Now let’s be sure that we understand this. Bonds has hit about a bazillion home runs over the last six seasons and, in 2001, set the single-season mark with 73 tall jacks, some of which are still waiting to re-enter Earth’s atmosphere. Eighteen months ago, Bond’s personal trainer, with whom he had shared a friendship since childhood, was confronted by federal agents who claimed that they had plenty of evidence to prove that he had supplied steroids to, among others, the San Francisco slugger who now sits a dozen home runs shy of passing Ruth in career home runs. I have only one question from my seat on this panel of outside observers: does Bonds have a “Get Out of Answering Questions from a House Government Reform Committee” card up his sleeve that’s not included in my version of Monopoly?

Actually, if you think about it, after witnessing his superhuman performance last October, perhaps there is reason to believe that Schilling is hiding something underneath that clean-cut exterior. His ankle was being held together with toothpicks and glue and yet he somehow managed to effectively pitch in two crucial games to help Boston win the American League pennant and the World Series. Maybe, along with the stitches and the painkillers, Dr. Morgan used this great anti-inflammatory cream he picked up from an undisclosed West Coast source that not only promised to perform medical miracles but, unlike most comparable products, didn’t reek of that awful Ben-Gay smell.

Honestly, it isn’t clear what the purpose of these hearings are except to point out to the last half-dozen people or so in the United States unfamiliar with the situation that baseball players have been using performance-enhancing drugs for the past several years. I’m not trying to downplay the significance of that last statement and my past columns have expressed a wanting for baseball to clean up its act, but hasn’t there already been at least one other congressional hearing on this subject? I seem to recall that, in that session, Senator John McCain from Arizona told Major League Baseball to put its house in order or that the government would do it for them. Why weren’t the players asked to join Bud Selig and Donald Fehr back then?
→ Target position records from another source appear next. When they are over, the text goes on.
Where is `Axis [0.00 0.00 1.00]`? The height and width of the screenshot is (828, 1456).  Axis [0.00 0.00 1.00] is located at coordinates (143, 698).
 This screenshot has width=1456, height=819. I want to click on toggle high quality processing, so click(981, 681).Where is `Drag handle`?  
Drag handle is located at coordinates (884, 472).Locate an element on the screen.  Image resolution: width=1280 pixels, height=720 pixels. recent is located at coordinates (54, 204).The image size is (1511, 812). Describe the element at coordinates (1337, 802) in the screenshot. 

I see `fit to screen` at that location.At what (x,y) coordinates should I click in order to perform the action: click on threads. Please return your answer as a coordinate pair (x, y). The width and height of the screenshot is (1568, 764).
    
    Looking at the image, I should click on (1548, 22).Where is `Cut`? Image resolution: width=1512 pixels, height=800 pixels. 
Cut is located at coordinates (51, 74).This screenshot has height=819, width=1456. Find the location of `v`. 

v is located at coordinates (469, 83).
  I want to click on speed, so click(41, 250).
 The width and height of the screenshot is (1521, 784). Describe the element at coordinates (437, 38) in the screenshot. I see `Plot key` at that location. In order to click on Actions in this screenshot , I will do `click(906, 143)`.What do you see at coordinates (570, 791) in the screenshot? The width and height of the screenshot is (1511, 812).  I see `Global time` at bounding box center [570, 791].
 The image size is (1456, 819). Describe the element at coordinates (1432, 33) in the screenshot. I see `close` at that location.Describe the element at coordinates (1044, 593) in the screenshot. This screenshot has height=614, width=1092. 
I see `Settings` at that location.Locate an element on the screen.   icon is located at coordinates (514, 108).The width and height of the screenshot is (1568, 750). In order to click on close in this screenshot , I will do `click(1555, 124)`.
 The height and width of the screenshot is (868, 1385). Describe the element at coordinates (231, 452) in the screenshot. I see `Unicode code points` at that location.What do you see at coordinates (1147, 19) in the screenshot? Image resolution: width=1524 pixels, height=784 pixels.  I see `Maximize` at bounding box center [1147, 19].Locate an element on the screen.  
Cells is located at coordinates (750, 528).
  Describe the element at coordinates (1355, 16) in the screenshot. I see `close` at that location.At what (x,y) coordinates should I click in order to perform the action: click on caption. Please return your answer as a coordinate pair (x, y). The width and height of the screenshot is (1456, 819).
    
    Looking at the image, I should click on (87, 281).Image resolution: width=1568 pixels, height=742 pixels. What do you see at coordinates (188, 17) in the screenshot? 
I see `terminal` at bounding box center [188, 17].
Unfortunately, I just don’t see what parading all these players in front of some government representatives is going to accomplish; the only person who may benefit from this is  Canseco, who may sell a few more books with testimony that is sure to be damning. The announcement of these hearings come almost on the heels of that book’s release and if it took a tell-all book by a less-than-reputable character to raise the hackles of Congress, then something is amiss. Plus, do they honestly believe that these players are going to possibly incriminate themselves by admitting to any use of performance enhancers, legal or otherwise, during their careers? Or that a player, like Schilling, is going to rat on his fellow players, some of whom he is going to possibly see again this season, even if he strongly believes that what they did was wrong? There’s a good chance that we are going to see ballplayers taking the Fifth more often than they would in the clubhouse before a Game Seven.

It has been pointed out that Congress has the responsibility to regulate commerce – let’s not forget that baseball has enjoyed antitrust exemption for over eighty years – and that it has the right to call into question any enterprise that engages in suspicious activities. For those who may have missed that high school civics lesson, Congress also represents people from every corner of the United States and they have a responsibility to the American public to find out everything that goes on with baseball on and off the field. My problem is that I don’t believe that the members of the panel really thoroughly studied the issue; otherwise, the list of witnesses coming to Washington this week would make better sense. Maybe it will all become clear on Thursday but I, for one, would feel that Schilling has more to answer down in Fort Myers than he does in front of a House Committee.